New York: New York prosecutors are hailing Harvey Weinstein’s conviction as a pivotal moment that could change the way the legal system views a type of sexual assault case historically considered difficult to prove.
Most of the women who testified against Weinstein stayed in contact with him – and sometimes had consensual sexual encounters with him – after the alleged attacks. None promptly reported his crimes. There was little physical evidence to bolster their stories.
In spite of that the jury convicted Weinstein, finding the producer guilty of raping one woman in 2013 and sexually assaulting another in 2006.
“This is a new day,” Manhattan District Attorney Cyrus Vance (Jr) said after the verdict was announced Monday. “Rape is rape whether the survivor reports within an hour, within a year or perhaps never. It’s rape despite the complicated dynamics of power and consent after an assault. It’s rape even if there is no physical evidence,” he added.
But some women’s advocates cautioned that it’s too soon to know how much the legal landscape has shifted.

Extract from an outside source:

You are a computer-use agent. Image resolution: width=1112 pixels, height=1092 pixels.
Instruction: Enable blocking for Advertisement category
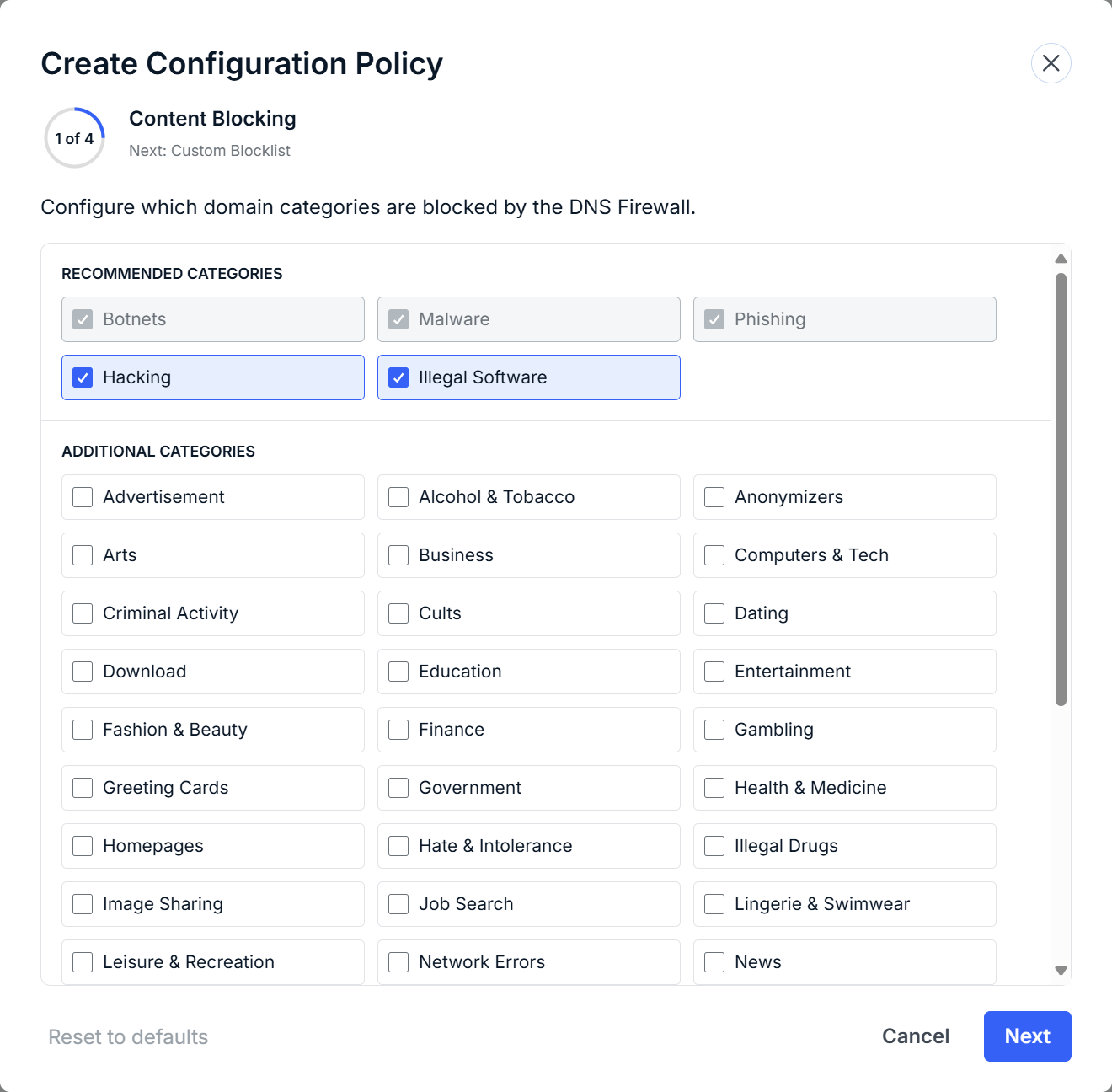coord(83,497)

“This is not a signal that our systems and institutions are magically transformed,” said Sonia Ossorio, the president of the National Organisation for Women’s New York chapter, who sat through most of the trial. “This is one case, one man. We’ve got to keep it in perspective.”
If any case seemed to encapsulate the #MeToo reckoning with sexual misconduct, gender dynamics and power as a form of coercion, it was Weinstein’s.
Dozens of women who crossed paths with Weinstein through the entertainment industry have said he bullied, pressured, coerced or overpowered them while demanding sexual favors. The alleged encounters took place over many decades, amid movie screenings in Los Angeles, film festivals in Cannes, and business meetings in New York or London.
The New York case involved only six accusers: three directly linked to the charges and three whose testimony was meant to bolster the prosecution case.
Weinstein’s defense team argued that the encounters were consensual, if perhaps ‘transactional’: He wanted sex, they wanted access to his power over the film world.
While the law recognizes that people can be assaulted by intimate partners in ongoing relationships, those cases have rarely been prosecuted in the past, because they’re difficult to prove, several trial lawyers said. The tide is starting to change, however, as prosecutors take more risks and juries become more aware of the complexities of human behavior.
“This case challenges our notions of what is force in a sexual relationship, what is lack of consent in a sexual relationship,” said Paul Der Ohannesian, an Albany, New York, defence lawyer, former sex crimes prosecutor and author of a guide to sexual assault trials.
Vance initially declined to prosecute Weinstein when a model claimed he’d groped her in 2015. Facing criticism of the 2015 decision after waves of additional women came forward two years later, Vance ultimately took some of their allegations to trial.
Criminal defense attorney Richard Kaplan said the New York case could both empower women to come forward and embolden prosecutors to take on tough cases. “Now there is a roadmap on how you can win this kind of case,” he said, predicting more people would come forward.